▶ [Fragmento de texto]
===============
Mirada alrededor

Juan José Ruiz Molinero

jjruizmolinero@gmail.com

Medalla en honor de Falla

El Festival ha honrado no sólo a un archivo, sino al recuerdo permanente del músico de la Antequeruela

Por asuntos familiares, no pude corresponder a la invitación del Archivo Manuel de Falla a la entrega de la Medalla de Honor con la que el Festival Internacional de Música y Danza de Granada subrayaba el constante esfuerzo de la dirección del legado que se custodia en las dependencias del auditorio que lleva su nombre, para mantener vivo el recuerdo universal del compositor y sus relaciones con la ciudad en la que vivió cerca de dos décadas en su monacal carmencito de la Antequeruela, por la que algunos luchamos, desde la Prensa, para verlo convertido en museo, cuando todavía con la inquilina duquesa de Lécera, subíamos a depositar flores ante el busto que le hizo Juan Cristóbal, en los noviembres de sus aniversarios. La disposición de Isabel Falla y su esposo García de Paredes -arquitecto que diseñó y realizó el original Auditorio-, junto a la sensibilidad del alcalde Manuel Sola, hizo posible la creación del museo y, después, el traslado del legado del músico. Anoche, la 68 edición del Festival se cerraba con la audición de El sombrero de tres picos, en el centenario de su estreno.
===============
▶ [Entradas del conjunto de datos]
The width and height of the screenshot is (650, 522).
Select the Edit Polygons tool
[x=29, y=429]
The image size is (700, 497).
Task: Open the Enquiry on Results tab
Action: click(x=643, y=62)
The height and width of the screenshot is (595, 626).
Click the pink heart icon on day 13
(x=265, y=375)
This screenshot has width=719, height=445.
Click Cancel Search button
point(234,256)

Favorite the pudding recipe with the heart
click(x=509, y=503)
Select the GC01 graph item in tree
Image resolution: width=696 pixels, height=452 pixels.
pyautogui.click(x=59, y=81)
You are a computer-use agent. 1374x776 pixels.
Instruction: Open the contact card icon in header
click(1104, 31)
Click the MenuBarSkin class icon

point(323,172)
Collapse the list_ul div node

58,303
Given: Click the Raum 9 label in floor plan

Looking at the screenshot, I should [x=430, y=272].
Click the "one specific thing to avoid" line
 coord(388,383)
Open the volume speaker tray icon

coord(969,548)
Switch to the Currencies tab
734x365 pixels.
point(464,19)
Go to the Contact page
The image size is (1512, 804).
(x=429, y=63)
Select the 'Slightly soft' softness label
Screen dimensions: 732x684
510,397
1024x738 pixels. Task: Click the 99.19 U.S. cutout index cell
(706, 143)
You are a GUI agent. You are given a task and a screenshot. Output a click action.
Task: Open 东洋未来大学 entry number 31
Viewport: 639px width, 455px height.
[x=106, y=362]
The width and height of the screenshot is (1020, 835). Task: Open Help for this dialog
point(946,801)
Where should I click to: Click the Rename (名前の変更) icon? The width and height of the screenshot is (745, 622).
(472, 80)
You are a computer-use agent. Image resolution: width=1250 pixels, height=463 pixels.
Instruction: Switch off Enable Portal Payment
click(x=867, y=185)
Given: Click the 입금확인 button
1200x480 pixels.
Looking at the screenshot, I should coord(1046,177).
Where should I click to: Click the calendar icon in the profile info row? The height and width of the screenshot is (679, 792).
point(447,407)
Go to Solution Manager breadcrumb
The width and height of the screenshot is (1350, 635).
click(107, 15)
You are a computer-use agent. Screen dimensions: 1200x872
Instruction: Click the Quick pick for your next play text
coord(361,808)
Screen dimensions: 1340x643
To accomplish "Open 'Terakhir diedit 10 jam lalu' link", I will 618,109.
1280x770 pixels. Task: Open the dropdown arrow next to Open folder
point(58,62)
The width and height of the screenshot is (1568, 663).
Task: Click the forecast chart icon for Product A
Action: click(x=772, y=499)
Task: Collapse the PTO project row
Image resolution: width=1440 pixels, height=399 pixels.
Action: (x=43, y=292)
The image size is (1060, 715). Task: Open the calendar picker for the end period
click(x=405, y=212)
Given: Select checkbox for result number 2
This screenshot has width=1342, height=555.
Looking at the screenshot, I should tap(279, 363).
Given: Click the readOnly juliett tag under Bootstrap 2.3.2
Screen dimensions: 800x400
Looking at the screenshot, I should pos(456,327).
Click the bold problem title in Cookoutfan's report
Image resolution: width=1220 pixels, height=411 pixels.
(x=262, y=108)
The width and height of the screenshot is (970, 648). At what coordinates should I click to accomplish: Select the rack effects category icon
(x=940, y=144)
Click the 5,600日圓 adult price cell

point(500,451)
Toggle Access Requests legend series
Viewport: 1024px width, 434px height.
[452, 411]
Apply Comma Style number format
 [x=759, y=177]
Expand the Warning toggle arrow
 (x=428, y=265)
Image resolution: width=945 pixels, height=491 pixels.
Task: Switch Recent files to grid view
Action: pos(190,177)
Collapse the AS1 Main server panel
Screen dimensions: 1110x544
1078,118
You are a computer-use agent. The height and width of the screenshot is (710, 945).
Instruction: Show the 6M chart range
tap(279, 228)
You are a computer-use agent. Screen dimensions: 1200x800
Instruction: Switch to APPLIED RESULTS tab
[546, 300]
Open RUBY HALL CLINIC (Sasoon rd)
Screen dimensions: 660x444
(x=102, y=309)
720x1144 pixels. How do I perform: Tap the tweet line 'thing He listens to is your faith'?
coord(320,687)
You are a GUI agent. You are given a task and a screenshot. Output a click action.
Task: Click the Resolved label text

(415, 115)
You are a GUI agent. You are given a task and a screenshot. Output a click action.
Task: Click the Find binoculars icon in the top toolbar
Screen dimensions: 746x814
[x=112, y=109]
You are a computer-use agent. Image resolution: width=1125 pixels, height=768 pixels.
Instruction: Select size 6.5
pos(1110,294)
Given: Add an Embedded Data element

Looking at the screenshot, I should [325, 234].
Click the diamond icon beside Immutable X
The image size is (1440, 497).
===============
▶ [Tareas]
1) Convierta en una lista breve el párrafo de la columna que comienza con «Por asuntos familiares». Conserve sus datos principales.
2) Indique si cada afirmación concuerda con la columna. Responda sí o no y cite literalmente las palabras que lo deciden: (a) García de Paredes diseñó el Auditorio original. (b) La 68 edición del Festival se cerró con El amor brujo. (c) El autor asistió a la entrega de la Medalla de Honor.

▶ [Respuestas por tarea]
1)
- Por asuntos familiares, el autor no pudo atender la invitación del Archivo Manuel de Falla a la entrega de la Medalla de Honor.
- El Festival Internacional de Música y Danza de Granada concedió la medalla. Con ella reconoció el esfuerzo del Archivo por mantener vivo el recuerdo universal del compositor y sus relaciones con la ciudad donde vivió cerca de dos décadas, en su carmen de la Antequeruela.
- El legado se custodia en las dependencias del auditorio que lleva su nombre.
- Desde la Prensa se luchó para que el carmen se convirtiera en museo.
- Isabel Falla, su esposo García de Paredes y el alcalde Manuel Sola hicieron posible la creación del museo y, después, el traslado del legado. García de Paredes fue el arquitecto del Auditorio original.
- La 68 edición del Festival cerró con El sombrero de tres picos, en el centenario de su estreno.

2)
(a) Sí: «arquitecto que diseñó y realizó el original Auditorio».
(b) No: «la 68 edición del Festival se cerraba con la audición de El sombrero de tres picos».
(c) No: «no pude corresponder a la invitación del Archivo Manuel de Falla».